The air traffic operator kept Mark calm and talked him through an emergency landing.
He asked: “Do you know how to operate the airplane?”
“This is my first lesson,” Mark tells him.
“We’re tracking where you are at the moment,” the operator says.
“You’re doing a really great job. I know this is really stressful. But you’re going to do an amazing job and we’re going to help you get down to the ground, OK?”
“Have you landed any aircraft before?” he asks.
“No, I haven’t,” Mr Sylvester responds.
“Well my flight instructor did say I was the best student he’d had.”
Mark landed safely after nearly an hour.
His New Zealand-born instructor, Robert Mollard, is in a stable condition in hospital.
Chuck McElwee, owner and operator of Air Australia International, said:
“This could have gone way, way bad.
“But everything worked out right, and it worked right, mostly because of the co-operation of the tower, the fact that he was a student — that he was dedicated and he knew what he was doing and he pulled it off — and that my flight instructor went up to the tower and they all worked together.”

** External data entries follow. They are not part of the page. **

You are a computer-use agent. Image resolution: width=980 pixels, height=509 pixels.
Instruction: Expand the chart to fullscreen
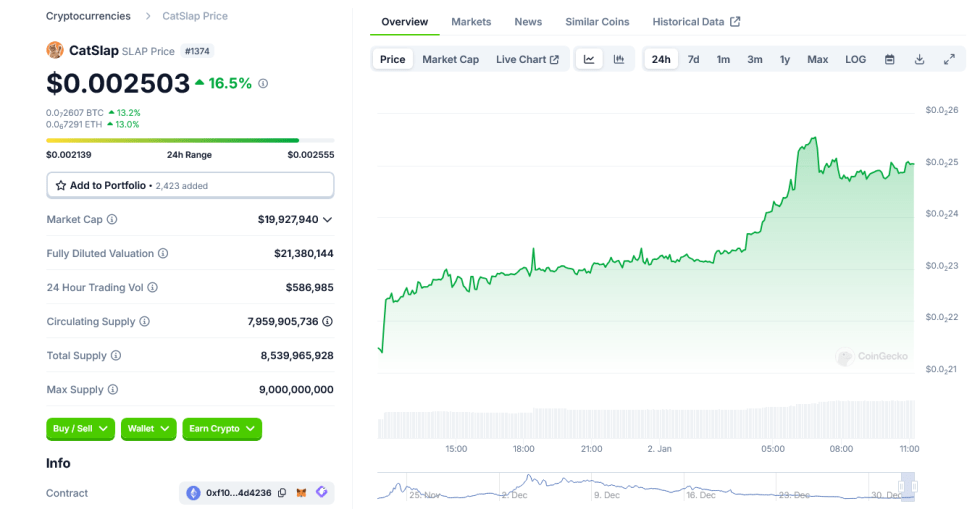[x=949, y=60]
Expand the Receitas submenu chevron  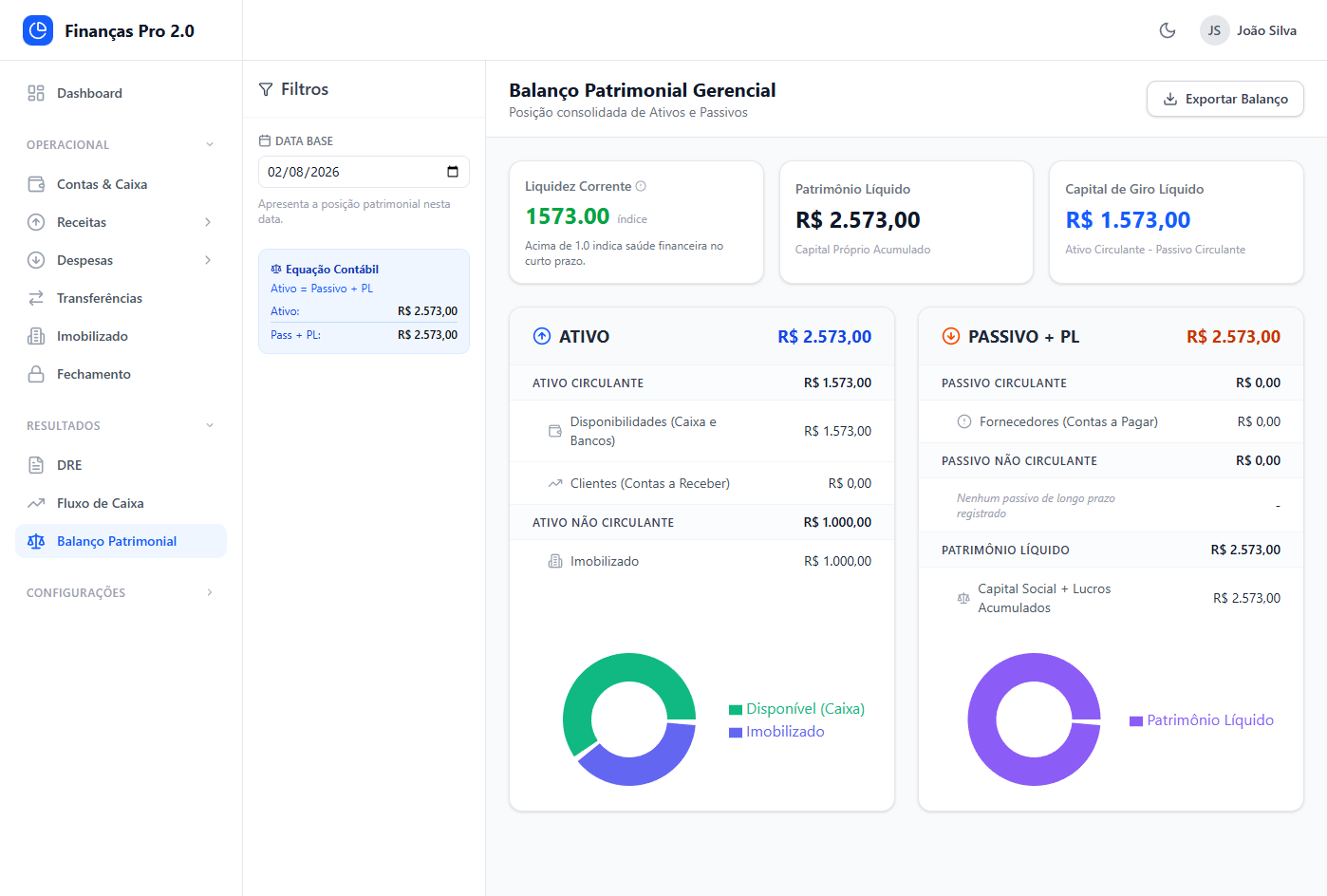(208, 222)
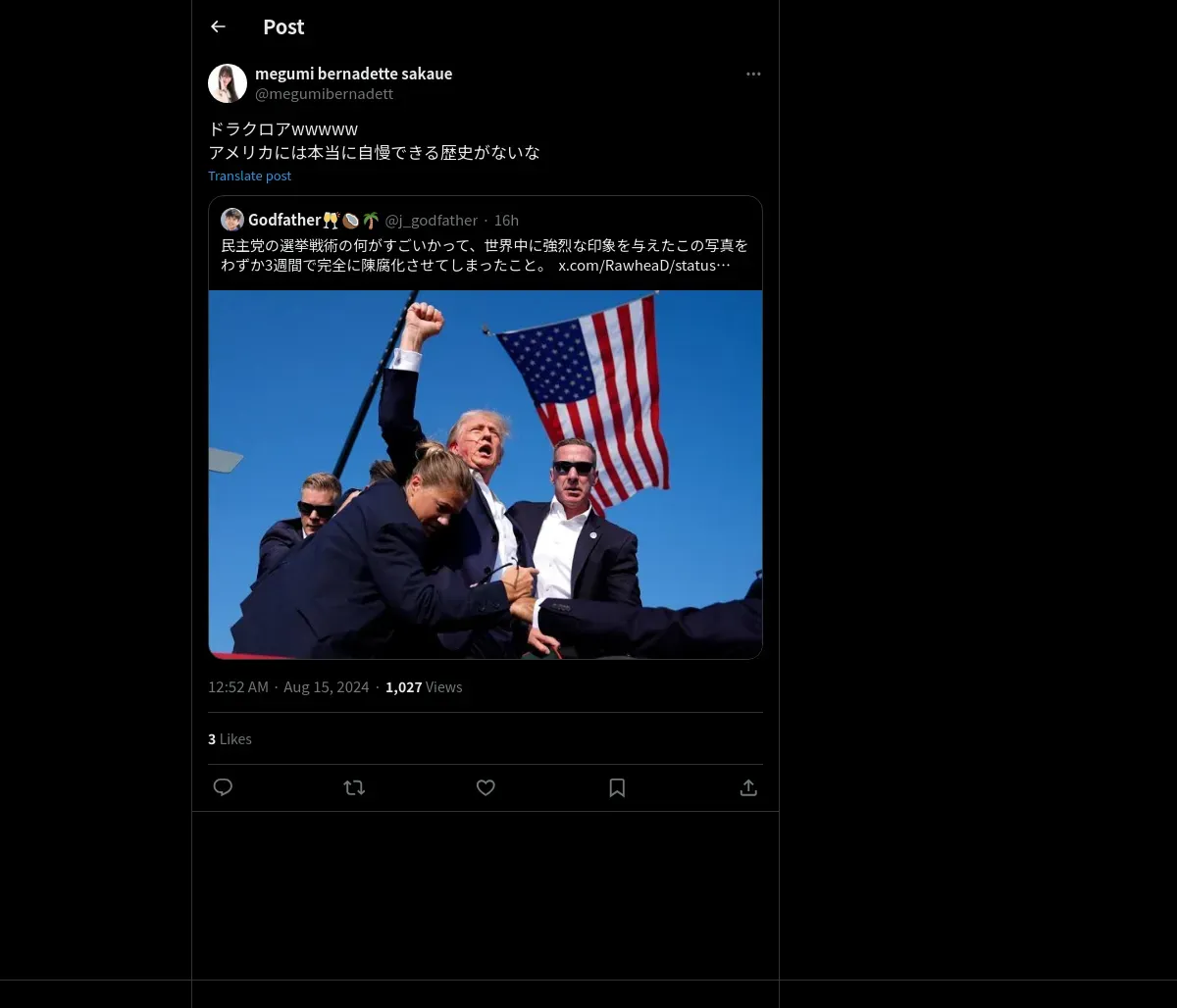
Task: Click the 12:52 AM Aug 15, 2024 timestamp
Action: [x=288, y=687]
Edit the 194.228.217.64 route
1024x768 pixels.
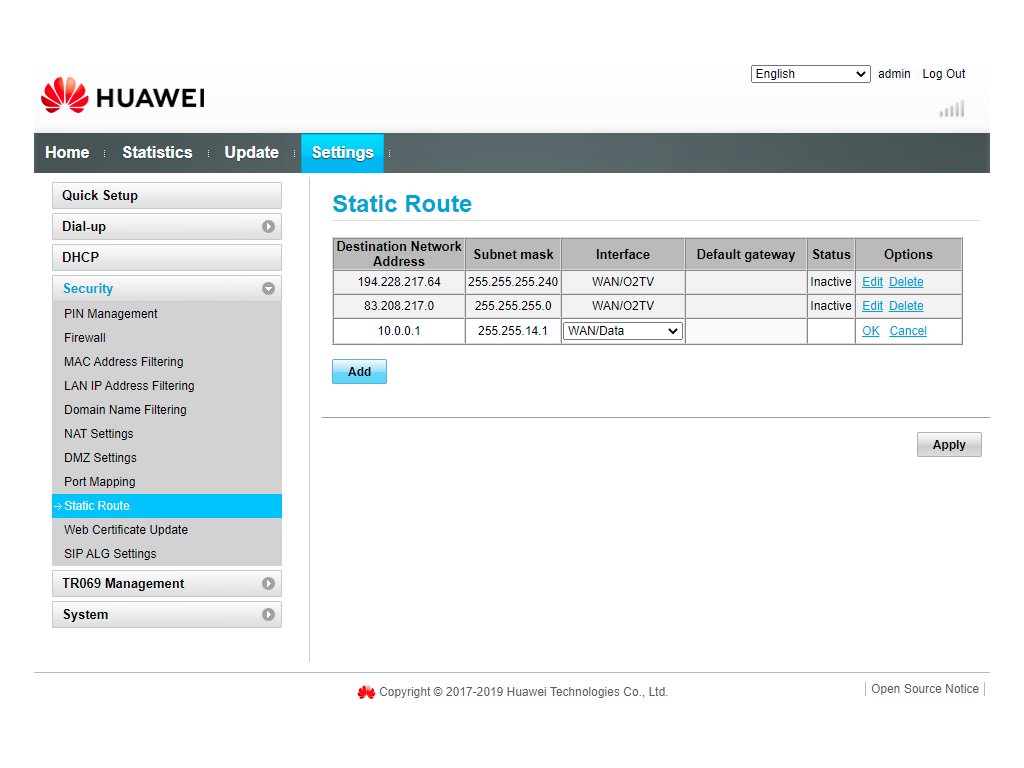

Mark’s wife and three children watched from the ground at the airport in Jandakot, Western Australia.
They were in the tower as the drama unfolded.
Mr McElwee said: “She was a rock, let me tell you, she held it together all the way along the line,”
“The only thing that we worried about was after … he was on an adrenaline high.
“We told his wife not to let him drive … until he had calmed down.”